Meijs, C. ; Brugts, J.J.* ; Lund, L.H.* ; Linssen, G.C.M.* ; Rocca, H.B.* ; Dahlström, U.* ; Vaartjes, I.* ; Koudstaal, S.* ; Asselbergs, F.W.* ; Savarese, G.* ; Uijl, A.*
Identifying distinct clinical clusters in heart failure with mildly reduced ejection fraction.
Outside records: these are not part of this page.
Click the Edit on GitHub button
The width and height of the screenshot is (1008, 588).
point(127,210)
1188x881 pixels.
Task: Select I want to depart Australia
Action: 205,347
Int. J. Cardiol. 386, 83-90 (2023)
INTRODUCTION: Heart failure (HF) is a heterogeneous syndrome, and the specific sub-category HF with mildly reduced ejection fraction (EF) range (HFmrEF; 41-49% EF) is only recently recognised as a distinct entity. Cluster analysis can characterise heterogeneous patient populations and could serve as a stratification tool in clinical trials and for prognostication. The aim of this study was to identify clusters in HFmrEF and compare cluster prognosis. METHODS AND RESULTS: Latent class analysis to cluster HFmrEF patients based on their characteristics was performed in the Swedish HF registry (n = 7316). Identified clusters were validated in a Dutch cross-sectional HF registry-based dataset CHECK-HF (n = 1536). In Sweden, mortality and hospitalisation across the clusters were compared using a Cox proportional hazard model, with a Fine-Gray sub-distribution for competing risks and adjustment for age and sex. Six clusters were discovered with the following prevalence and hazard ratio with 95% confidence intervals (HR [95%CI]) vs. cluster 1: 1) low-comorbidity (17%, reference), 2) ischaemic-male (13%, HR 0.9 [95% CI 0.7-1.1]), 3) atrial fibrillation (20%, HR 1.5 [95% CI 1.2-1.9]), 4) device/wide QRS (9%, HR 2.7 [95% CI 2.2-3.4]), 5) metabolic (19%, HR 3.1 [95% CI 2.5-3.7]) and 6) cardio-renal phenotype (22%, HR 2.8 [95% CI 2.2-3.6]). The cluster model was robust between both datasets. CONCLUSION: We found robust clusters with potential clinical meaning and differences in mortality and hospitalisation. Our clustering model could be valuable as a clinical differentiation support and prognostic tool in clinical trial design.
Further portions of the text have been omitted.